What of the dawn when there is still the west before us? What of the day when the east is a wall at our backs? The hands go cold and the keys release their characters grudgingly, every letter getting its money’s worth. How strange the shadows cast off the long ladders and crumbling trellis, the porch light pushing the shadows off the shapes, stretching strange game boards and ill fitted hints. The coffee steams, another strain borne by silence. The stars shine, though through no fault of our own. The whole morning is missing you.
There was a roadside attraction, a vague space giving off gallery vibes, feeling like a natural history museum with a curator changing displays out of frame. It was that sort of dream, some exchange of sudden pleasantries as the path gave way to a sun slung wood, an access ramp into the building, an elk from another time lazing in a meadow just beyond a hinted window. The conversation turned from bright to burdensome as I aired grievances and you turned restless. The never said stayed unspoken, but that brief bright moment lingered even as the dreaming gave way to a gasping for air. Suddenly my room with the music playing, alone save for scattered animals and the lingering curse of being me.

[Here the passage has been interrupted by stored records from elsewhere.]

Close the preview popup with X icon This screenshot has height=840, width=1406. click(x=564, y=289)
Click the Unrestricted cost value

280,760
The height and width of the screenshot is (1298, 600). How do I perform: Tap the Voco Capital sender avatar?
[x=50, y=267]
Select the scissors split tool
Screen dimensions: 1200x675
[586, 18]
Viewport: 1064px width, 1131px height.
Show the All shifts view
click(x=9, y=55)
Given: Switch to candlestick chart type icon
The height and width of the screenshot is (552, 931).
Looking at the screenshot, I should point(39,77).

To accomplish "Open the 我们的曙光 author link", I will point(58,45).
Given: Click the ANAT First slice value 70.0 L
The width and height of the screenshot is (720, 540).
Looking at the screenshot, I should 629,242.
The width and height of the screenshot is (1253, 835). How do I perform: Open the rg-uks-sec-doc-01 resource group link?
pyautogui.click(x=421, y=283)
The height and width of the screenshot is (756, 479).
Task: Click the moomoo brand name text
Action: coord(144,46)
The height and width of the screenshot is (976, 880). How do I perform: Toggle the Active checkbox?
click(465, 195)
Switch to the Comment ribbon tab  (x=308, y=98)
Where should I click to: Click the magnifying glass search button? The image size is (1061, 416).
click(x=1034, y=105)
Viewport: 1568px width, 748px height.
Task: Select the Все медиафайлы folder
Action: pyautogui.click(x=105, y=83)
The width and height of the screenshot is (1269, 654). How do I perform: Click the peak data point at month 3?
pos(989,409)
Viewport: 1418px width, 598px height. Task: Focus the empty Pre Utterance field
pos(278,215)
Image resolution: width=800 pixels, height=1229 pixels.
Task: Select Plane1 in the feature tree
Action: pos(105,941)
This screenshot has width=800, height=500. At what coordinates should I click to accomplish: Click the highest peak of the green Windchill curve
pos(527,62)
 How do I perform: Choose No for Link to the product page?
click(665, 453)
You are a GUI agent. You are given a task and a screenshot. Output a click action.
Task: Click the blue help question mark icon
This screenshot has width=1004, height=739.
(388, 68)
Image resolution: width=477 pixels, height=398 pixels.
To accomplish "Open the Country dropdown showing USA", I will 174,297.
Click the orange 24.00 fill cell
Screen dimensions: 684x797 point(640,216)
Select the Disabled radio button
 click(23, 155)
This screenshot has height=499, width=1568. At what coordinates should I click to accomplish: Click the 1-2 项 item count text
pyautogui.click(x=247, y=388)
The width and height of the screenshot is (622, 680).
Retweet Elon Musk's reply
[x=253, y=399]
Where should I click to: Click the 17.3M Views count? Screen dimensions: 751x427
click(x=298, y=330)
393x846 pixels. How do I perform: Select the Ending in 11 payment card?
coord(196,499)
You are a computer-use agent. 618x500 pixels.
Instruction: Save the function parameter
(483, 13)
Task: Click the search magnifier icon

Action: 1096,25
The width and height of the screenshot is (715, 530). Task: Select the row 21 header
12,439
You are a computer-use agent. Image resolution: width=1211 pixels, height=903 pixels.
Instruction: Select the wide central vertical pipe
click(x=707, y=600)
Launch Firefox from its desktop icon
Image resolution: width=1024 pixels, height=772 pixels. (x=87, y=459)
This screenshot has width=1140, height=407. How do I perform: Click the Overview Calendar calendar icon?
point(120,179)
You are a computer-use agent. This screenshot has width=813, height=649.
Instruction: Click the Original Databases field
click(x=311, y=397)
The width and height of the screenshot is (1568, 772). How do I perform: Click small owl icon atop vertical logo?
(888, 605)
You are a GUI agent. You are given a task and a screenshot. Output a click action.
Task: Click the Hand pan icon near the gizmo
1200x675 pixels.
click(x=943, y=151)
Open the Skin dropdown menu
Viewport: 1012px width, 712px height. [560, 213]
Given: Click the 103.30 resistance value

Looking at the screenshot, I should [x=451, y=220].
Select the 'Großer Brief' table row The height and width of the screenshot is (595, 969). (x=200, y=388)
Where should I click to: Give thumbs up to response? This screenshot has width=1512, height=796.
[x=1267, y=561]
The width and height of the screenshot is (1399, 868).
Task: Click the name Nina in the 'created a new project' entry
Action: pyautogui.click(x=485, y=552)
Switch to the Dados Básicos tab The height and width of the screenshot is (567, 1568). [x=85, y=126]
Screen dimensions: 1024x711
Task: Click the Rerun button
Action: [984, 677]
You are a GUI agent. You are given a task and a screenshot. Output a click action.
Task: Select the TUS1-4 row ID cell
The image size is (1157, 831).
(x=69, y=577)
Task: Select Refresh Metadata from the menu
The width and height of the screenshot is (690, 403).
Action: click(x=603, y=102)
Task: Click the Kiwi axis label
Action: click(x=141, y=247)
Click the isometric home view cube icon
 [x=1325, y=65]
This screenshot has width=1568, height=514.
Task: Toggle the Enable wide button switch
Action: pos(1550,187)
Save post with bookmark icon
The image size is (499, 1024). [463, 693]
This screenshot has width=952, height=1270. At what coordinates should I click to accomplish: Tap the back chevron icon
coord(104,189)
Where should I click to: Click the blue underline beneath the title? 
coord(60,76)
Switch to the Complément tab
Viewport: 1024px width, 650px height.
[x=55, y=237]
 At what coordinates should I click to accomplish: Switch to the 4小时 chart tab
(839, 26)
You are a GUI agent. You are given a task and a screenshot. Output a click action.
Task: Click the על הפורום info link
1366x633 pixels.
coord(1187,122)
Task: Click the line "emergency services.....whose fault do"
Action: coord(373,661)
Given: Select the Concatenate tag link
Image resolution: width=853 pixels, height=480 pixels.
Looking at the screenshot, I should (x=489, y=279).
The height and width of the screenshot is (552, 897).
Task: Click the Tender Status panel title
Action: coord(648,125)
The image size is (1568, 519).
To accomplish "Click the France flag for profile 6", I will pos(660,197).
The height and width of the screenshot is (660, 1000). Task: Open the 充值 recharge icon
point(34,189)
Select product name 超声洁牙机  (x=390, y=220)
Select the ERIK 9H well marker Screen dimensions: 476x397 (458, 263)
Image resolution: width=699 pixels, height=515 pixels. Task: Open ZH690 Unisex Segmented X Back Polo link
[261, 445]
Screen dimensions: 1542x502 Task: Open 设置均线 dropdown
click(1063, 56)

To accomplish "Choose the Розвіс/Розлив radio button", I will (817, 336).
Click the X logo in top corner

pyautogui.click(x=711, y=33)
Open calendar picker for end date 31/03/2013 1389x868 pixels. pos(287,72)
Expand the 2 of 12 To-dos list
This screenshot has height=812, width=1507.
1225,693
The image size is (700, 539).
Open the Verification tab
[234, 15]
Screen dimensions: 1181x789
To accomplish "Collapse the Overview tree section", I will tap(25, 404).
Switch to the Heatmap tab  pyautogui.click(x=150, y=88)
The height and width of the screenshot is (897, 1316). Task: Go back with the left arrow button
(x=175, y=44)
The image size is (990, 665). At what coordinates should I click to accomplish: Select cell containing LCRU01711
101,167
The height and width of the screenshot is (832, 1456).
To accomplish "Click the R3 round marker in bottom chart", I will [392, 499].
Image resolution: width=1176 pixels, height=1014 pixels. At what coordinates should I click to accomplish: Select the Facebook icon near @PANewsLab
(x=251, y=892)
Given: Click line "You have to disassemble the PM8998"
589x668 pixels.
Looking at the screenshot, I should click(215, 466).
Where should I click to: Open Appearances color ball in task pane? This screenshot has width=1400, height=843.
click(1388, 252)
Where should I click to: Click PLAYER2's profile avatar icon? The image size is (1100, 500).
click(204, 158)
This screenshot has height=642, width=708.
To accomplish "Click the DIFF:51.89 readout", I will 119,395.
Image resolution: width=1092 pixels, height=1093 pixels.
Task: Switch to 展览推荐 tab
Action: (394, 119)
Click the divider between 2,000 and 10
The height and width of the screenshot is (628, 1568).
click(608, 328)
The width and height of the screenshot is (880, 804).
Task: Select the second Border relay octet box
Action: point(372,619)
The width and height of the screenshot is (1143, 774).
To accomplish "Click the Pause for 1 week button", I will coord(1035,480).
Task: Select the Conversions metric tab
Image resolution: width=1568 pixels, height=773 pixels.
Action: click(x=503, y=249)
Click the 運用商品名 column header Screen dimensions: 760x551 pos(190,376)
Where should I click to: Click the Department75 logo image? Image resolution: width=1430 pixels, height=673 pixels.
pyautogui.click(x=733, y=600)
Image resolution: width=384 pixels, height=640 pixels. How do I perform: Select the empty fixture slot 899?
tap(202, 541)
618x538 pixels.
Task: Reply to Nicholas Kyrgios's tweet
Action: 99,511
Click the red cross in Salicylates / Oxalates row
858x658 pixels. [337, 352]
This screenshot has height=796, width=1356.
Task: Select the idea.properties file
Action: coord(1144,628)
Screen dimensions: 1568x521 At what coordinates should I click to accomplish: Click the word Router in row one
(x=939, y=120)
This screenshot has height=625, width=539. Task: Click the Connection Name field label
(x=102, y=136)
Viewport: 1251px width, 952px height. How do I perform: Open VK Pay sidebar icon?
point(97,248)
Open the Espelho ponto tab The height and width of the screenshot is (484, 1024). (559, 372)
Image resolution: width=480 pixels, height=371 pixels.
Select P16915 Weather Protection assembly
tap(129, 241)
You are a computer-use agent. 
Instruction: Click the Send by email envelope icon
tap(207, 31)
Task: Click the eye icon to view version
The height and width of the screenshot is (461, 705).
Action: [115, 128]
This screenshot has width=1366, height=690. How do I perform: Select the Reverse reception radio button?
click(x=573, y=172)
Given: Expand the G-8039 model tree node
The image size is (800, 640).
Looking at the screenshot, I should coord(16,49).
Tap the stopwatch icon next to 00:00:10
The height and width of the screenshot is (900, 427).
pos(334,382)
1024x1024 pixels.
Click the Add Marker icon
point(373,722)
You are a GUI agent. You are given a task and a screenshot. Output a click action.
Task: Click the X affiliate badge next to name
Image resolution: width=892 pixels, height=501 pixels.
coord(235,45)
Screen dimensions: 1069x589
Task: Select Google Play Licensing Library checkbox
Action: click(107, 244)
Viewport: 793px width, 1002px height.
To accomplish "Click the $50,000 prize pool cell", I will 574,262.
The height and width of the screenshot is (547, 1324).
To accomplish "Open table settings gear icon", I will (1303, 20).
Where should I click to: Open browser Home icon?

Incense burns in absence of prayer, all the bridges used up years ago. My glasses go gray with steam, my lips pressed in slow sips against the steel. Pain paints me true and bitter, alone in the early chill, my bones old and easily robbed of warmth. Strangers sing your praises and make their passes. Who can blame them? I sing your praises too. The stories told out of school, the threadbare offhand alibis, the patchwork peace kept with the chimera of your tale, I have left them behind. But still, in the cold early air I stare towards your horizon, breathing blessings and spitting verse. I tread the slumber of earth and the steam of being, always in the broad periphery, mingling with each word that comes out of your mouth. Gone, gone save for the dreaming. A dream spent on waking, a gift left out by the curb. There are no words, only hours, and stars that fade before I remember they were there.